Tue 6 Jan 2009
Four months of warm weather and well-limed soil are basic to a successful peanut patch. Peanuts are vegetables and are not difficult to grow and prepare. just ask any Southeastern resident who fixes boiled and salted peanuts or peanut soup. As vegetables or nuts, peanuts are interesting to watch and can reward you with a pint of peanuts per plant. Plants grow about 12 inches high and spread 2 to 3 feet across.

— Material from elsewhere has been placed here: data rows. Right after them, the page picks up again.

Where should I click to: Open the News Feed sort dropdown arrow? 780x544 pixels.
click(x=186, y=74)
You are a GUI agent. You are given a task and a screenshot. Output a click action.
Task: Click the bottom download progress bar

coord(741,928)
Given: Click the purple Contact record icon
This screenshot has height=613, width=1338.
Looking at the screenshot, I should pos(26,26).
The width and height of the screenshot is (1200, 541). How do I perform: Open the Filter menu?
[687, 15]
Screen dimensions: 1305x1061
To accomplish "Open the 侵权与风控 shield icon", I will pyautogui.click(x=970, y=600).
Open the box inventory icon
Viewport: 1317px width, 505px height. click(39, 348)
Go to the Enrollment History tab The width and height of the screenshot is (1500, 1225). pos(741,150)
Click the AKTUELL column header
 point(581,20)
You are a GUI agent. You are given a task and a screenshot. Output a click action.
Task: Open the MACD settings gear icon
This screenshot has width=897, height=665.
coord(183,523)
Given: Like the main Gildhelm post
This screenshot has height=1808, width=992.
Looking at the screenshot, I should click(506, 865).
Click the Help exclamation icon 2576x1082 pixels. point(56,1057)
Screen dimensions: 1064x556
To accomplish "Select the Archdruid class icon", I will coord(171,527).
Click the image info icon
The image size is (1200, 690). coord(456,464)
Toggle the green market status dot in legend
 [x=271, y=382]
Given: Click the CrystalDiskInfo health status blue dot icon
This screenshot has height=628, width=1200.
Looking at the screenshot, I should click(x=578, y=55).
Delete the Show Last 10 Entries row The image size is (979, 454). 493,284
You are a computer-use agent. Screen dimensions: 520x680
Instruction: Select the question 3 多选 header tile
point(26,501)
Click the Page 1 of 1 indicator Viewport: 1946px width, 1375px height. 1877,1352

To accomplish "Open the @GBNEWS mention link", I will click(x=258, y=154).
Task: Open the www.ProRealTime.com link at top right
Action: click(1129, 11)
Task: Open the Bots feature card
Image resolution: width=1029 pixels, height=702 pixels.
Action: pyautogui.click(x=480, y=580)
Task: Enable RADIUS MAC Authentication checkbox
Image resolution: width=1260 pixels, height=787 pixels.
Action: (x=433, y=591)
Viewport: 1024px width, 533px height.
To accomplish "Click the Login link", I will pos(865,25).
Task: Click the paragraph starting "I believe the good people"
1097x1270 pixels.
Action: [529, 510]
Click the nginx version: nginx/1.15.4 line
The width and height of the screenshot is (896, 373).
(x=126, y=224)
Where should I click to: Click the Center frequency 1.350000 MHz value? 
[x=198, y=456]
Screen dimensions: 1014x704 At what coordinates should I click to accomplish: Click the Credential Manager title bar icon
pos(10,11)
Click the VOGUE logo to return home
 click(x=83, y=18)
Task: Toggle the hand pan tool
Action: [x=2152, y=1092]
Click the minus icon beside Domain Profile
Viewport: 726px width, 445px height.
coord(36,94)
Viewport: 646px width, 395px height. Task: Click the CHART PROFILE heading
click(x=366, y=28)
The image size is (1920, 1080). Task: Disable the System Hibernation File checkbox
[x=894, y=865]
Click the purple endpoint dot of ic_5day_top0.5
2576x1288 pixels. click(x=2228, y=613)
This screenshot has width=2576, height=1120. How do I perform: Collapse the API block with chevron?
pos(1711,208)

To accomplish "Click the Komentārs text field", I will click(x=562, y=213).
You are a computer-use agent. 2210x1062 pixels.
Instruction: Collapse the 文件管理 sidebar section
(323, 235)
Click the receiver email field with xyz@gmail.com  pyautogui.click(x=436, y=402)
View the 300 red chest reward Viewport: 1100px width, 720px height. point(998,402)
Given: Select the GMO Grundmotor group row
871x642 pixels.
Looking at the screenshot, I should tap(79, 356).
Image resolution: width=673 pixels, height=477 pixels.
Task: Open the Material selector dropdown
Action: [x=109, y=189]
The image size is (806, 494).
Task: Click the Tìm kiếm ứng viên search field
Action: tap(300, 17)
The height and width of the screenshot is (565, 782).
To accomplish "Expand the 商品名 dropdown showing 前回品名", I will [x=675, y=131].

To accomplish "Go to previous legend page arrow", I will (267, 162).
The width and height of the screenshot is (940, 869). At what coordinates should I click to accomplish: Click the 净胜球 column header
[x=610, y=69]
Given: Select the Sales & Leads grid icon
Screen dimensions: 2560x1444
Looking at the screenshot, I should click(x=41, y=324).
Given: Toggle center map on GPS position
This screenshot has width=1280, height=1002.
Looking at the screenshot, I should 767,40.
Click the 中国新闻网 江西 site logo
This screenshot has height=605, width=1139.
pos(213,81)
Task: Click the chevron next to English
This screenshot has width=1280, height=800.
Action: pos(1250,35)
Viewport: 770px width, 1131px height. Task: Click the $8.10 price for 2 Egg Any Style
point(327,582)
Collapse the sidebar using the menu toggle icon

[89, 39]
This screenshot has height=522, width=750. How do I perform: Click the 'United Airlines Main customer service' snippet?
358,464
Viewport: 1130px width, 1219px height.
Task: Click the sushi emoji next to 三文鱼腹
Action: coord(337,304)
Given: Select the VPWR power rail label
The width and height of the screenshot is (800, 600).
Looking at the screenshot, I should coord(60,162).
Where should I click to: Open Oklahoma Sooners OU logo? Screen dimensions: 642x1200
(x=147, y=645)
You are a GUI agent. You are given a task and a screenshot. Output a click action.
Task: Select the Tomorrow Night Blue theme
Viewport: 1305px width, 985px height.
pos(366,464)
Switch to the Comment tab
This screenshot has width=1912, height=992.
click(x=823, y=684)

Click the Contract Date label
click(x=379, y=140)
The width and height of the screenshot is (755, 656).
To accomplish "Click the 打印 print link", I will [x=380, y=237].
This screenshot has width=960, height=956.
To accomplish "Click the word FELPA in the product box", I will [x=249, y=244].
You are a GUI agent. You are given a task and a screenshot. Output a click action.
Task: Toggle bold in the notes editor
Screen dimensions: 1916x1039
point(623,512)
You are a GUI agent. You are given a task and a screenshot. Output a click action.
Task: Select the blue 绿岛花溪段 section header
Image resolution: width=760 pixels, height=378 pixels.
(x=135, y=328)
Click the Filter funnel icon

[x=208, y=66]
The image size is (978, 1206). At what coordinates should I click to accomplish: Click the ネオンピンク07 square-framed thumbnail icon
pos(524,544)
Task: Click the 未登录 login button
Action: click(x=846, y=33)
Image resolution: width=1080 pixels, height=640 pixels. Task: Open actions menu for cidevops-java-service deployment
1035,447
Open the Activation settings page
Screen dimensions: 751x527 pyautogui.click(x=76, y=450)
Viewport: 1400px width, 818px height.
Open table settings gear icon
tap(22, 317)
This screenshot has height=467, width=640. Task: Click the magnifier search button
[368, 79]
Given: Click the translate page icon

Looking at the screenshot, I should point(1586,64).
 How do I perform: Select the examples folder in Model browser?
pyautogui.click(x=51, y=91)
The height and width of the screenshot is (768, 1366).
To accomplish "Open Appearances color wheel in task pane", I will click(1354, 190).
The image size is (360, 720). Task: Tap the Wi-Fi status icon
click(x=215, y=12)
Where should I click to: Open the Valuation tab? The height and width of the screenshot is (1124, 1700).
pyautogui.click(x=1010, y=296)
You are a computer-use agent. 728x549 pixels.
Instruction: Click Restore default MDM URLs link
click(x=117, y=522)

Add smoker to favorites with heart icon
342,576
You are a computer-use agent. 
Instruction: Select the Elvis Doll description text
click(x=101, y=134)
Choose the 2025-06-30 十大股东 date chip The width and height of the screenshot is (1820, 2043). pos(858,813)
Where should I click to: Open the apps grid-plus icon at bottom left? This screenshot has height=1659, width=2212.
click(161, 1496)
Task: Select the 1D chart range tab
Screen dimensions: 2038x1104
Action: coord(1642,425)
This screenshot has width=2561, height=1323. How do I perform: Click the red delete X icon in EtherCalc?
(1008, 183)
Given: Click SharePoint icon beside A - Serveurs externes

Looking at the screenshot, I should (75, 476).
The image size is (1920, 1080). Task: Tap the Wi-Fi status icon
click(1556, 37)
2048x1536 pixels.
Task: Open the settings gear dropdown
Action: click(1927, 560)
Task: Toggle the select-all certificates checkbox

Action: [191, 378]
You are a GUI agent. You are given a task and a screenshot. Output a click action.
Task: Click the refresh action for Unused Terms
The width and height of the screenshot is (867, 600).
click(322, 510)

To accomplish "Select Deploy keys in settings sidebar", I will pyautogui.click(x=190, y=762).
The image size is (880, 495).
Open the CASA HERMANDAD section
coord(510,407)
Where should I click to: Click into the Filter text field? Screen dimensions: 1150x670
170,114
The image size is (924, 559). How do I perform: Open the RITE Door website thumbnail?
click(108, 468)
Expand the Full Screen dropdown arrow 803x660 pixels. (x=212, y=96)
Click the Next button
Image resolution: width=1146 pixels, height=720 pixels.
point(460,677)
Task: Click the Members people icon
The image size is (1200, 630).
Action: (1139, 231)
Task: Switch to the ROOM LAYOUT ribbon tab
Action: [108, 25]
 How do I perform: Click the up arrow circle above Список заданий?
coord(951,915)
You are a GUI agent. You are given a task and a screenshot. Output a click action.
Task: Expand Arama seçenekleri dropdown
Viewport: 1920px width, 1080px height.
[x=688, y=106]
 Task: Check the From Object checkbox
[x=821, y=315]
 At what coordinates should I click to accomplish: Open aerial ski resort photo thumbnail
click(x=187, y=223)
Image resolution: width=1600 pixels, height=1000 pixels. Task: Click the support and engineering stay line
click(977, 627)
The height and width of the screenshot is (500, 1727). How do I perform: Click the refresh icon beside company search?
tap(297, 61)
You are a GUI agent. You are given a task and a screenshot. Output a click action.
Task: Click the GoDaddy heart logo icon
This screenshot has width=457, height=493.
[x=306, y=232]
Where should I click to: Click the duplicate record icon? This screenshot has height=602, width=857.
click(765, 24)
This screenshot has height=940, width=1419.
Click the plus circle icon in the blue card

Peanuts mature in 110-120 days and show a decided preference for warm, well-drained, sandy or silt soil. One of the legumes, peanuts can use nitrogen from the air and don’t need heavy fertilizing or rich soil. Following pollination, blossoms send little corkscrew tendrils into the soil. Almost every tendril will develop an underground cluster of well-filled peanuts.
How to plant
Peanuts need lots of calcium. Dig in about 5 pounds of ground limestone per 100 square feet each spring (except on alkaline soil). Plant peanut seeds on built-up rows unless you have sandy soil. Shell the seeds without removing the thin red skins and sow them 1′/2 inches deep and 3 inches apart after all danger of frost is past and the soil is warm. If you want only a few plants, start the seeds indoors in peat pots filled with sandy soil and transplant them before the roots start to penetrate the walls of the pots. Cover the young transplants until they get started.
Care
Peanuts require a light application of balanced fertilizer before planting and again in the middle of the growing season. They are not heavy drinkers. Don’t cultivate around plant after pegs (just-forming peanuts) thrust themselves into the ground.
Harvesting
Harvest peanuts before fall frosts. Where summers are long, peanut plants will begin to turn yellow and die back when the nuts are ripe. Dig up the plants with a spading fork, carefully prying to keep from breaking up clusters. Gently knock off most of the soil. Place the plants in a warm, shaded, airy spot and allow the peanuts to dry. In two or three weeks, when the leaves are crumbly dry, pull the nuts off and store them in cloth bags. Allow them to dry thoroughly.
In containers
If soil is prepared as described above, peanuts will thrive in boxes or tubs with a soil depth of 12 to 18 inches.